Will America Pay for Europe's Bailout?
In my column for CNN, I discuss what sort of bailout Europe will need when it finally confronts the full scale of its debt crisis:
It's been obvious for some time now what has to be done to avert the bank run: a European Super TARP, a version of the Troubled Asset Relief Program that was used to bail out Wall Street in 2008
The European Union will have to assume responsibility for the debt of southern European countries. In return, the EU will have to take control of the finances of those countries -- cutting their spending and raising their taxes.
The debt assumed by the EU will have to be serviced somehow. That means the EU will need its own revenue stream sufficient to pay for and ultimately retire the southern European debt.

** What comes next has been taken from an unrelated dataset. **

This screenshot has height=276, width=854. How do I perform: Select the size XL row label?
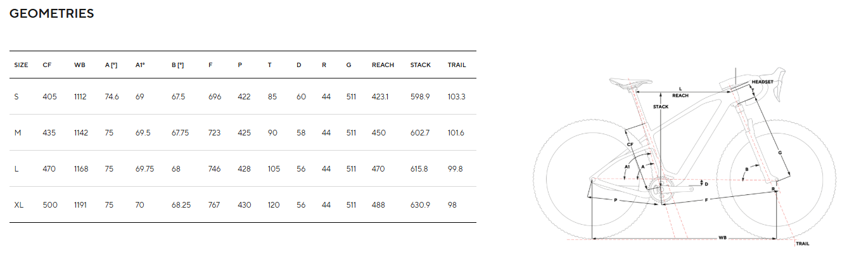[19, 204]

In other words, what we're looking at is:
-- A transfer of Greek and other southern European debt to all the people of Europe.
-- Big government spending cuts especially in southern Europe, but also everywhere else.

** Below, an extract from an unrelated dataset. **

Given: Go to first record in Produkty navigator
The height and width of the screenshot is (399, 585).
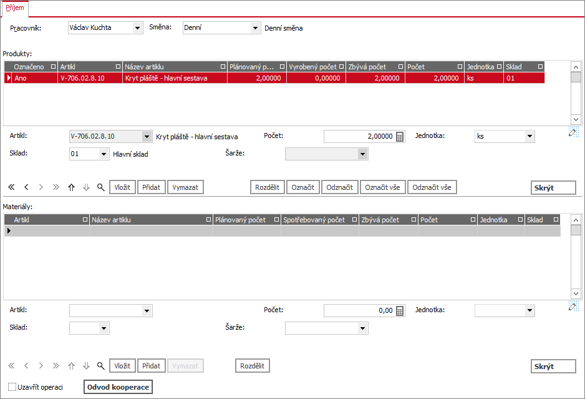Looking at the screenshot, I should [12, 187].
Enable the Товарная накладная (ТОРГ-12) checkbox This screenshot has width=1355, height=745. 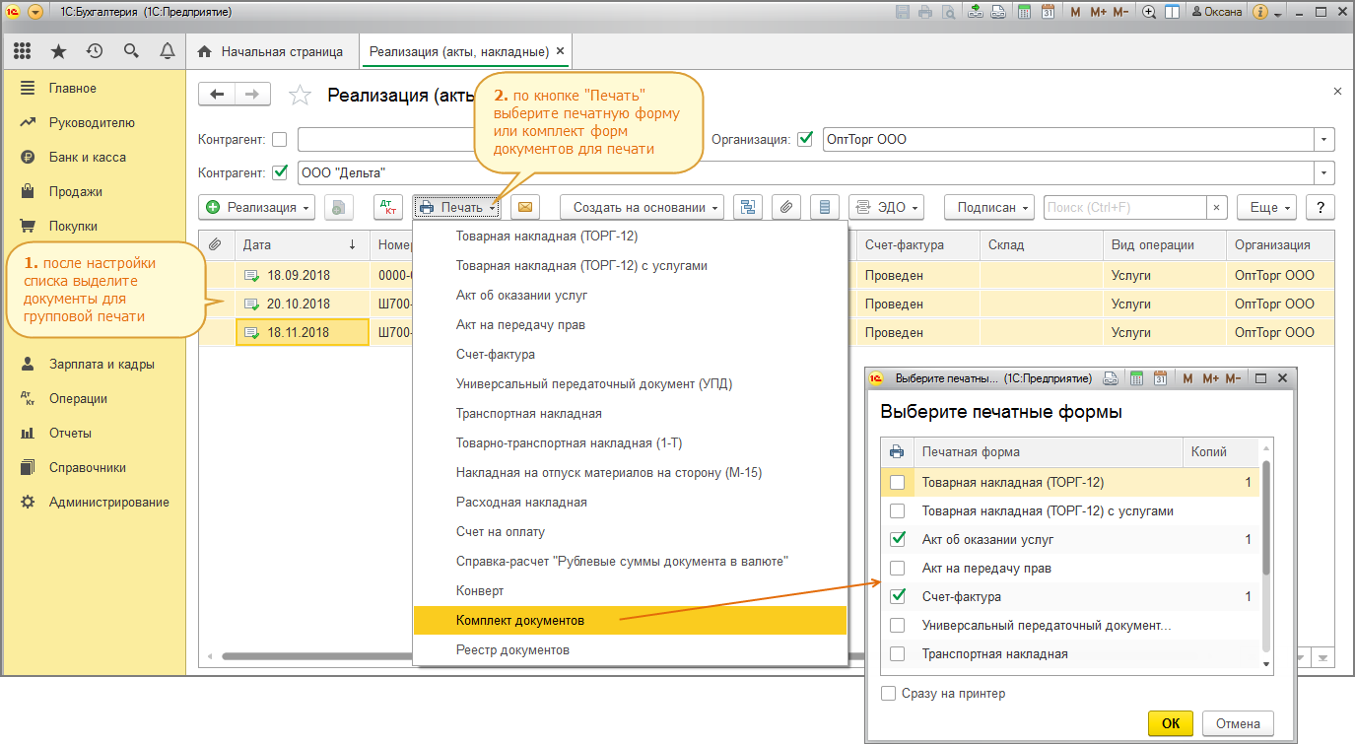click(897, 483)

-- Higher taxes everywhere to support the southern European debt.
-- All of it imposed by unelected bureaucrats in Brussels.
How'd you like to be the politician who has to explain that to the voters of Bavaria? So now you see why action is so slow.
The trouble is, the longer the action takes, the more expensive it gets -- and the less likely the action is to be successful.
If the action comes early and if it is decisive and orderly, then it may be possible to force creditors to eat some of their losses. But in a panic, governments will not have time or leeway to negotiate. They'll face a starker alternative: pay in full or default, the same stark alternative the United States faced back in the fall of 2008, which led to unappealing actors such as Goldman Sachs being made whole in backroom deals at the expense of the taxpaying public.
And if markets get the idea that the politicians of northern Europe will flinch from the Super TARP, then the bank run could start very fast.